I’m nothing without my playlists. While there is some overlap in themes and artists in these four playlists, each project has its own feel unique to the character(s) who narrate them.
You may use the menu below to quickly access the playlists that inspired each of my books. Each will play previews of each song.
Since Spotify is committed to spreading disinformation about the COVID-19 pandemic, I have deleted my account, and I’m now working on building these playlists on YouTube… very slowly…
Death Rattle Trilogy:
Lilac Project:

Death Rattle
Told from funeral director Neil Aldridge’s point of view, this Death Rattle playlist draws inspiration from his love affair with darkness and introspection.
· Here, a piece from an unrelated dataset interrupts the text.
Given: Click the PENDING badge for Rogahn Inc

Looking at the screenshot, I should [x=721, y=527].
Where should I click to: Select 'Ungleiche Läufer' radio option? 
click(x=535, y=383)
Some of the music serves as the soundtrack to the time he fell in love with his wife, Annabel–VAST, Coldplay, Sarah McLachlan. However, most of it is a reflection of their own failures of faith and in achieving the American Dream.

Tertiary
Occupying the same timeline as Death Rattle but told from Stephanie Valentine’s perspective, Tertiary is, in some ways, darker than its counterpart. This playlist is suffused with the profound longing and loss of Steph’s decades-long struggle with identity and self-acceptance as a lesbian coming of age in the ’90s–and with letting go of the people who she loved too dearly and lost–family members (alive, estranged, dead) and lovers.
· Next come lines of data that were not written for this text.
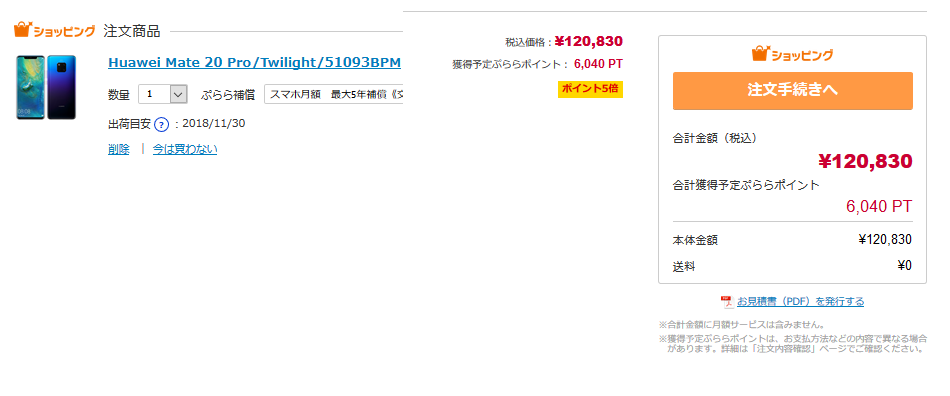Click the Huawei Mate 20 Pro product thumbnail
Screen dimensions: 950x396
[46, 87]
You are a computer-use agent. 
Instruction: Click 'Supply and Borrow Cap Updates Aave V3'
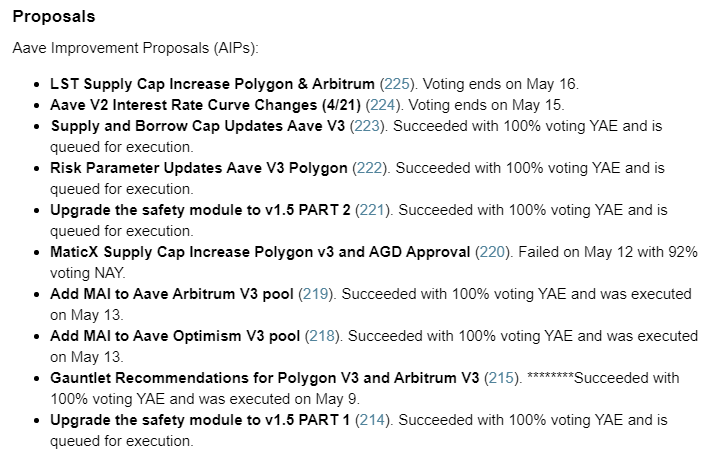[x=197, y=126]
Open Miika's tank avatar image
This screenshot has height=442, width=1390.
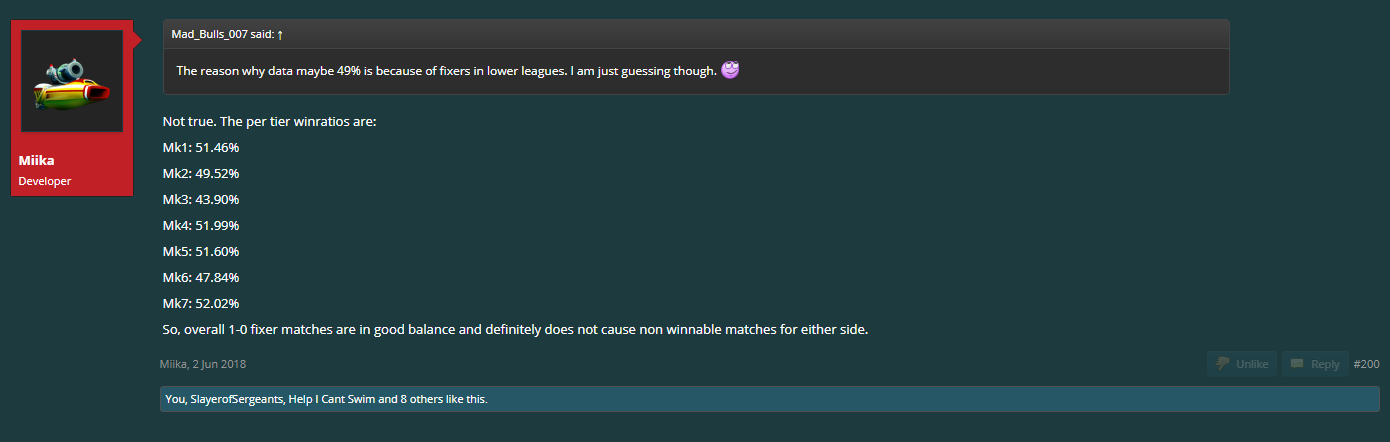point(72,81)
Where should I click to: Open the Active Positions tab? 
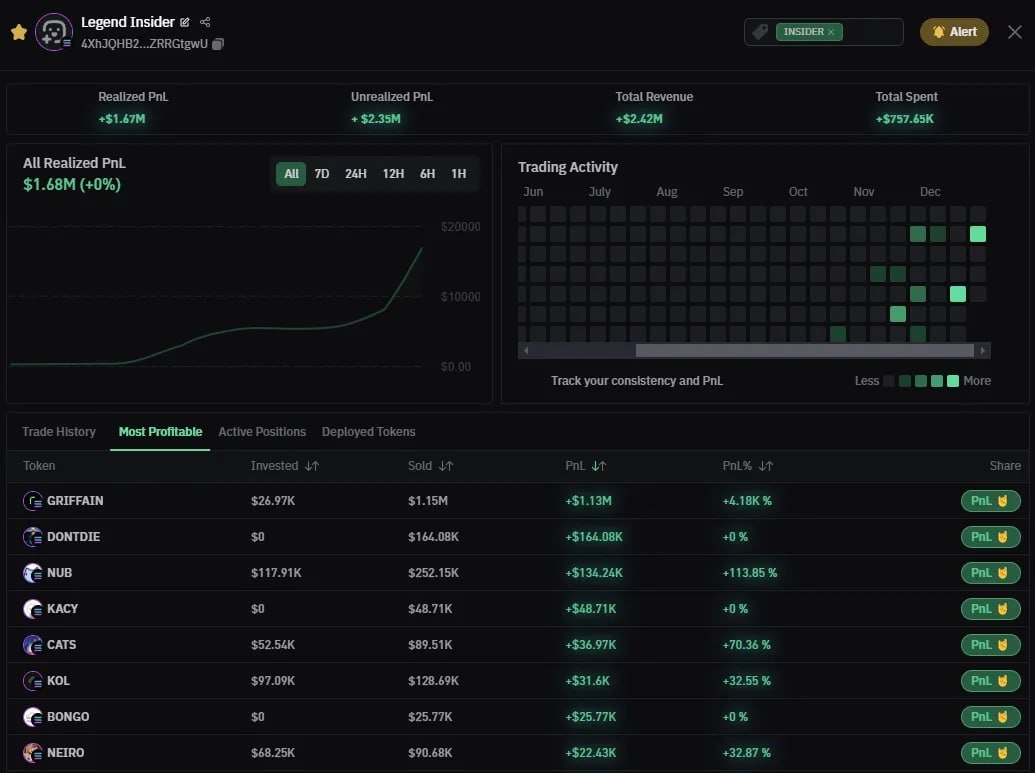coord(262,432)
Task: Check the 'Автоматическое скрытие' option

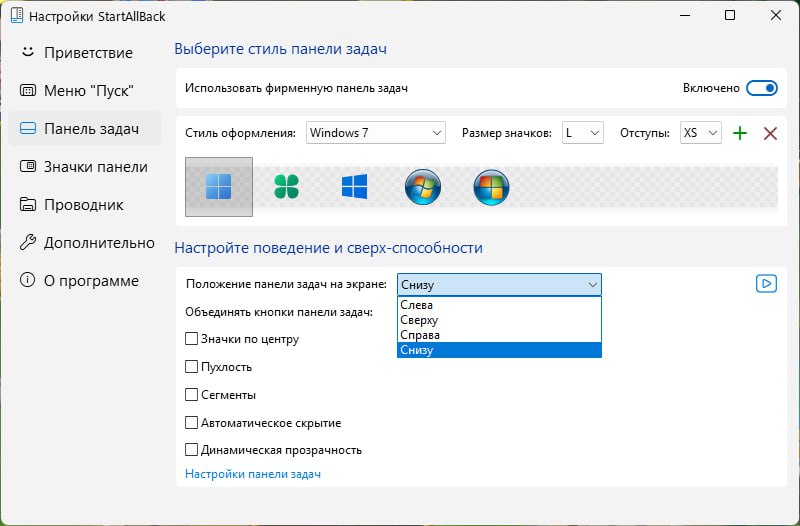Action: pos(192,423)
This playlist benefits from angsty ’90s and ’00s rock and grunge–Garbage, Nirvana, Third Eye Blind, The Cranberries, Fiona Apple, Incubus, Coldplay–the ethereal voices of London Grammar, Field Divison, Imogen Heap–the love-drunk pleas of Sixpence None the Richer, Radiohead, Cigarettes After Sex. This playlist is the bile in Steph’s entrails, the bricks in her pockets, the venom in her heart.

Danse Macabre
Last but not least–Danse Macabre. The third installation of the Death Rattle Trilogy finally allows us to understand the intricacies of our three protagonists’ interwoven pasts from the source. Annabel Burton Aldridge is finally granted the chance to invest in her sculpture and painting, but the weight of her responsibilities to her family threaten to demolish the weary foundation she and Neil have worked so hard to maintain. Anna’s despondency and disquietude takes root in the emphatic works of Camille Saint-Saëns and Philip Glass. Her moments of pleasure are inspired by Washed Out and The xx.
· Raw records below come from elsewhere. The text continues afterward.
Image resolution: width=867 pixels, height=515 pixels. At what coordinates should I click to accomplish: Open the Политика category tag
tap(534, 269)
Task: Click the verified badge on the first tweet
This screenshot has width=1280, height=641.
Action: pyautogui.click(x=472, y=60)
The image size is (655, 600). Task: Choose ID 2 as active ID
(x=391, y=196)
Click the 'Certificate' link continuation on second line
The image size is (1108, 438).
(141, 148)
Another character’s narrative will harmonize with Anna’s, complementing our heroine’s meditations on found families and family-making. An artist in her own right, this yet-to-be-announced character negotiates her own identity to the compositions of Dustin O’Halloran and Claude Debussy.
Danse Macabre is an intimate back-and-forth between artists, between motherless daughters, between aching, searching souls.

Lilac Project
The Lilac Project (Title TBD) is still very new, hence the short playlist. Two queer grad students–one with a mop of lilac hair and the other with a penchant for brazen flirting–grapple with what it means to be oneself in the age of “Diverse Media,” especially when these images are narrow-minded and backward-looking.
While this piece is only 10 pages so far, its lifeblood is Washed Out’s Purple Noon album and the Sapphic sounds of Sarah McLachlan.